‘Metrics Monday: Multicollinearity
Suppose you have the following regression model:
(1) Y = a + b1X1 + b2X2 + …+ bKXK + e.
You have N observations which you use to estimate the regression. If N < K, you will not be able to estimate the vector of parameters b = (b1, b2, …, bK). That’s because you have fewer equations than you have unknowns in your system–recall from your middle-school algebra classes that you need at least as many equations as you have unknowns in order to solve for those unknowns. So in econometrics, N < K means that you cannot “solve” for b (i.e., it is under-determined), N = K means that your equation has a unique solution for b (i.e., it is exactly determined), and N > K means that your equation has several solutions for b (i.e., it is over-determined).
Multicollinearity is the problem that arises when N is too small relative to K, or what Arthur Goldberger called “micronumerosity,” referring to too small a number of observations relative to the number of parameters. The most extreme version of multicollinearity is N < K, in which case you cannot estimate anything.
A less extreme version of multicollinearity is when there is an exact linear relationship between two variables. Suppose X1 and X2 in equation (1) above are respectively dummy variables for whether one is male and whether one is female. Barring the unlikely case where the data include one or more intersex individuals, trying to estimate equation (1) will lead to one of the two variables being dropped, simply because X1 + X2 = 1, i.e., there is an exact linear relationship between the two. If you were to try to “force” that estimation, your statistical package would not be able to invert the (X’X) matrix necessary to estimate b by least squares, and the only way to include both variables would be to estimate equation (1) without a constant.
The more common version of the multicollinearity problem is when the correlation between two or more variables is “too high,” meaning that there is an approximate linear relationship between those variables. A good example would be between the amount of food one purchases which one consumes, the amount of food one purchases which one wastes, and the total amount of food one purchases. Food consumed and food wasted need not sum up to one’s total food purchases–sometimes one gives food to someone else–but the correlation is high.
When that happens, the OLS estimator is still unbiased, and as Kennedy (2008)–my Bible when it comes to the fundamental of econometrics–notes, the Gauss-Markov theorem still holds, and OLS is BLUE. Rather, the problem is that the standard errors blow up, and b is imprecisely estimated, and so hypothesis tests will tend to fail to reject the null hypothesis that the components of b are not statistically different from zero.
Kennedy provides a neat intuitive discussion of why that is. Think of the variation in X1 and X2 in in the context of a Venn-Diagram. Each of two sets represents the variation in one variable, with the intersection between the two representing the variation that is common to both variable. Then, the variation in each variable that is not common to the other is represented by the part of the set for that variable which lies outside the intersection. This means that the more highly correlated two variables are, the less variation is available to identify their coefficients–that is, the more imprecisely estimated those coefficients will be. It is in that sense that multicollinearity is a consequence of there being not enough variation in the data, which is why the common recommendation that is made to deal with collinearity is to “get more data,” i.e., increase N, since multicollinearity is caused N being too small relative to K.

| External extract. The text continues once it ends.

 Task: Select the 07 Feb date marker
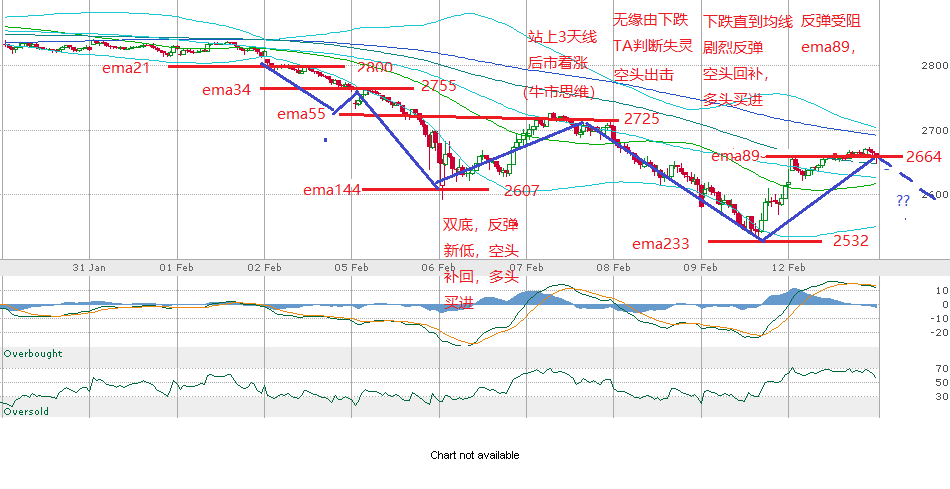[527, 267]
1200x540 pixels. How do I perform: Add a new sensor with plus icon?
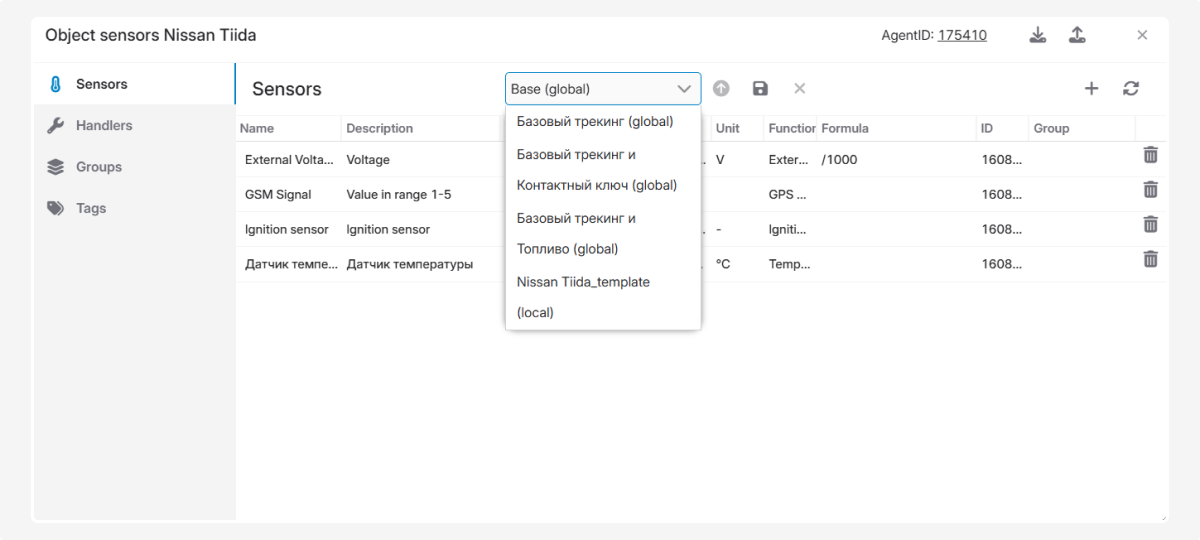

Unless you have perfect collinearity, in which case Stata will drop a regressor, detecting multicollinearity is tricky, given that having imprecise estimates is not uncommon with observational data. One thing I see often in the manuscripts I review or am in charge of as an editor is a correlation matrix, which shows the correlation between the variables in a regression. But this is only useful insofar as you have multicollinearity issues between two variables; if the multicollinearity issue stems from an approximate linear relationship between three or more variables, the correlation matrix will be useless.
What to do when you suspect you are dealing with a multicollinearity problem? Kennedy offers a few ideas; I am listing those that strike me as the most practical:
- Do nothing. This is especially useful if your coefficient estimates turn out to be statistically significant–if you do get significance even with imprecisely estimated coefficients, you’re in relatively good shape.

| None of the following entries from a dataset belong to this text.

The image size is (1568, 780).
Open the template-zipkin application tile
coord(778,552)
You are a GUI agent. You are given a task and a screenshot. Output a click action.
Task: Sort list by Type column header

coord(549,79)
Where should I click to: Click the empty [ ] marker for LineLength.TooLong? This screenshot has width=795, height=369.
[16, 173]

- Get more data. See the discussion above for why that might be a good idea. This can be a costly option, however, and by “costly,” I mean “impossible.”
- Drop one of the collinear variables. That would have been my default prior to writing this post, but this only is a workable solution if that variable adds nothing to the regression to begin with, i.e., if its estimated coefficient is zero. But then, how can you tell whether that is the case if that coefficient is imprecisely estimated? Moreover, doing this introduces bias, so you need to think carefully about whether you’re willing to deal with bias in order to mitigate imprecision.

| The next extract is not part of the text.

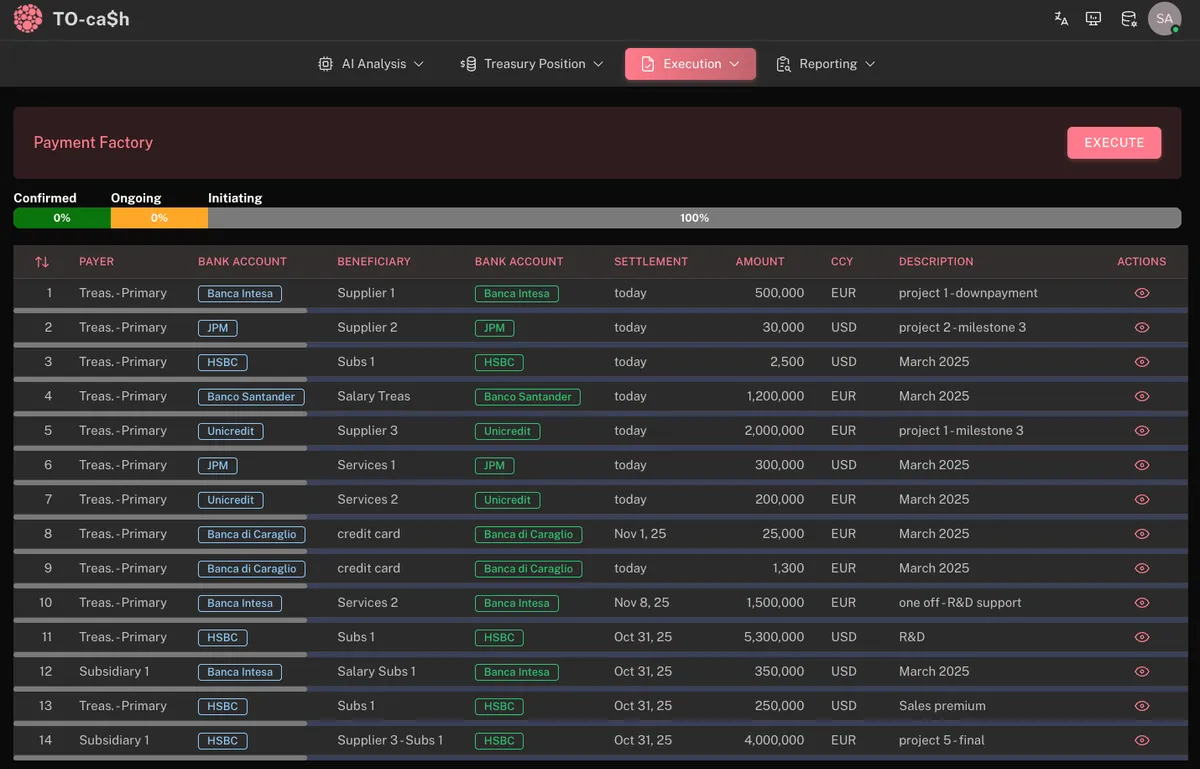The width and height of the screenshot is (1200, 769).
Task: View details of payment row 1 eye icon
Action: pyautogui.click(x=1142, y=293)
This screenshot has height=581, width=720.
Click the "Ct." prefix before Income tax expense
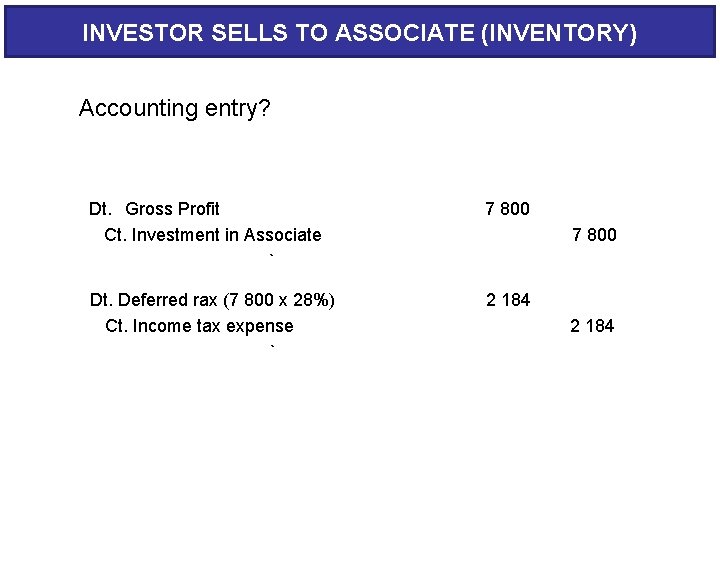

- Use principal components or factor analysis. This boils down to creating an index with the multicollinear variables or estimating some linear combination of those same variables which is then used as a single regressor. The latter is especially useful when you have several variables that aim to measure the same thing, and you want to include them all.
I must confess that I hardly ever worry about collinearity in my own work. That’s because if the problem gets too extreme, Stata will drop one of the collinear variables, and if the problem is not extreme, it is hard to determine whether a statistically insignificant coefficient estimate is imprecisely estimate because of multicollinearity or because of there being no statistically significant relationship. In the latter case, my personal preference is to just call it a day go with the assumption that there is no statistically significant relationship rather than mine the data by combining variables into an index, omitting a variable, or doing some factor analysis.
That said, in his chapter on collinearity, Kennedy also has a neat quote by Williams (1992), which states that “the worth of an econometrics textbook tends to be inversely related to the technical material devoted to multicollinearity.” Relatedly, it is perhaps no surprise then that the people who most worry about collinearity tend to be people who are just starting out in applied econometrics, i.e., people who have not gotten their hands dirty enough with data yet.